What about Robert J. Brulle? He is a sociologist who has written studies about the sociological divisions in the environmental movement. He seems unaware of the extensive research on framing in the cognitive sciences. He comes from a social movement tradition that uses the concept of "discursive frames," which are conscious and superficial, though not inaccurate. He discusses movements that have different "discourses," -- preservation versus conservation, versus deep ecology, versus environmental justice, versus ecofeminism, and so on. Correct but superficial, not at all getting to what values are the same across these social movements. Nothing about unconscious value systems and frames physically realized as neural networks in the brain. And nothing about how to respond to the Right's attacks. Of course, Brulle would see Westen and Lake as selling toothpaste. And not surprisingly, Broder, a reporter on environmental policy not cognitive science, would miss the brain-based determinants of public understanding. Brulle and Broder are both fine folks with all-too-common limits on what they understand about how brains work.
Unfortunately, the ecoAmerica report plays into that misunderstanding. Much of the report uses the language, not of understanding the significance of the scientific facts and figures, but of sleazy marketing: "winning messages," "appeal to," "generate positive emotional responses," "Americans like ...," "top messages beat ..."
The framing report could have been framed better.
What Westen and Lake Get Right
I've spent a number of years studying, writing, and speaking publicly about environmental communications, based on results from the cognitive sciences. Westen, in his contribution to the report, makes many of the same observations: speak the truth, stick to the high ground, play offense not defense, appeal to the best in people.
Most people don't understand all the facts and figures thrown at them. People think in terms of fundamental values like freedom and responsibility, and themes that are close to their everyday lives, like health, jobs, and their children's future. Polluting fuels are dirty, both physically and morally, and should be called that.

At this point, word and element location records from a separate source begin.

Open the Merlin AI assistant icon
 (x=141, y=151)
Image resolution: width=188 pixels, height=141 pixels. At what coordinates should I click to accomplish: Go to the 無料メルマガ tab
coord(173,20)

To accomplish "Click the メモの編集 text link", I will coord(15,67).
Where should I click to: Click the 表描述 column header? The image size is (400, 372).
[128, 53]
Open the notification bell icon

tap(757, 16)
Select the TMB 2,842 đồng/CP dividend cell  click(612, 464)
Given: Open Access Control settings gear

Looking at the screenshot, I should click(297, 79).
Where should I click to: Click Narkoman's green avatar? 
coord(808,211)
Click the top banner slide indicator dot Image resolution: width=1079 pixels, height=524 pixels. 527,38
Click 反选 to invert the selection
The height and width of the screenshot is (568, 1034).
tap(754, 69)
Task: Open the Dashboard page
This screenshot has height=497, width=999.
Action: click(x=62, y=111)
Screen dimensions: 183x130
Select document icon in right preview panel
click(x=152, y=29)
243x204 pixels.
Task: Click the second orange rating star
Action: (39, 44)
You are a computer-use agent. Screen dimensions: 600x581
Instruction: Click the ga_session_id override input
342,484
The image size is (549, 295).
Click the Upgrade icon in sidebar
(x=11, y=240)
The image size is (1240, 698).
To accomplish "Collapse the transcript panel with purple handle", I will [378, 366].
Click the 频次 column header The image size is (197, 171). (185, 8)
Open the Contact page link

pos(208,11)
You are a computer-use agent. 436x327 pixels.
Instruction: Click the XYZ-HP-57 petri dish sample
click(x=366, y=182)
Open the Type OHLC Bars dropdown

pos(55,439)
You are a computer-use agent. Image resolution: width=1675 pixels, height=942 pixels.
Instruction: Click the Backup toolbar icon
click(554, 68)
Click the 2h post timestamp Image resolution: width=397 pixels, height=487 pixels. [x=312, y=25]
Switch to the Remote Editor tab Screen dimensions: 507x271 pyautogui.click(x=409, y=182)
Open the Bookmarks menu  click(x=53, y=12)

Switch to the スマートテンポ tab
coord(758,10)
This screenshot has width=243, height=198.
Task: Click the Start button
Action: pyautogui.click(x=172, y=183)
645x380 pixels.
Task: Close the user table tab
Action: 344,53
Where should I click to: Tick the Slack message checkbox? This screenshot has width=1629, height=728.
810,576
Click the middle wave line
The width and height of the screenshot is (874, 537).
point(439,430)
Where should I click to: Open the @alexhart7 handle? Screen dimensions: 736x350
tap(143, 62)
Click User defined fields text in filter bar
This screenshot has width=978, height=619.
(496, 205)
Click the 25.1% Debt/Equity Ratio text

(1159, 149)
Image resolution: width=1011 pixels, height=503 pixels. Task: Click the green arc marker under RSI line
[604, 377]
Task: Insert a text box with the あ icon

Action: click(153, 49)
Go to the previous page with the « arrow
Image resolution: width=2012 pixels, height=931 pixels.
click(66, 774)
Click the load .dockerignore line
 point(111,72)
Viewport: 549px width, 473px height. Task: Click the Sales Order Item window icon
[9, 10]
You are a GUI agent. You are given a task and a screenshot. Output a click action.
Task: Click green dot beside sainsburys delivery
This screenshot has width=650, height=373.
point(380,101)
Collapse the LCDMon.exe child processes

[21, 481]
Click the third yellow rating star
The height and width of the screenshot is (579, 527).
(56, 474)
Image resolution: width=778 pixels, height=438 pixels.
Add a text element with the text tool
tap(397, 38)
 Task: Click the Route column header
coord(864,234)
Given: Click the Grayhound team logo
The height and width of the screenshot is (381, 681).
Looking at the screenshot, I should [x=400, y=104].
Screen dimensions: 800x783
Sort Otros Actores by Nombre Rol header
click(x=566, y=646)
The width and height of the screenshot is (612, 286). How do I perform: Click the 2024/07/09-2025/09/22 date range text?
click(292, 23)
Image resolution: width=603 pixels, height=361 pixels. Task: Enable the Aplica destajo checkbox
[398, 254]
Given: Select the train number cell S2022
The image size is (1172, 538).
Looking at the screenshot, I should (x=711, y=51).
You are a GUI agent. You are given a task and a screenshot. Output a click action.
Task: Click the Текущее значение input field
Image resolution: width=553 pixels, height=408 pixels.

I'm delighted to see these basic observations from the cognitive sciences finally getting applied. I don't agree with all their conclusions and language recommendations, but that is beside the point. They do get a lot right. It is about time. They deserve real credit.
An Unfortunate Diagram
Unfortunately, one of the things Westen and Lake get right is in an incomprehensible diagram on the back page: an explanation of why discussions of climate fail. It is hidden in a discussion of "associations," an inadequate way of discussing the public's frame-based logic. Climate and weather are usually understood as beyond immediate causation, something you are subject to, but can't just go out and change right away. Climate is not directly and causally connected to the values that underlie our concerns about our planet's future: empathy, responsibility, freedom, and our ability to thrive. They try to say that in the diagram, but the arrows and lines don't communicate it.
What Westen and Lake Miss
The right wing has spent billions of dollars over decades on a widespread system of think tanks, language experts, training institutes for speakers, grassroots organizing, buying media, computer communications, and the daily booking of speakers in the media across the country. They have worked long-term at a deep level. They have gotten their deepest values into the brains of tens of millions of Americans.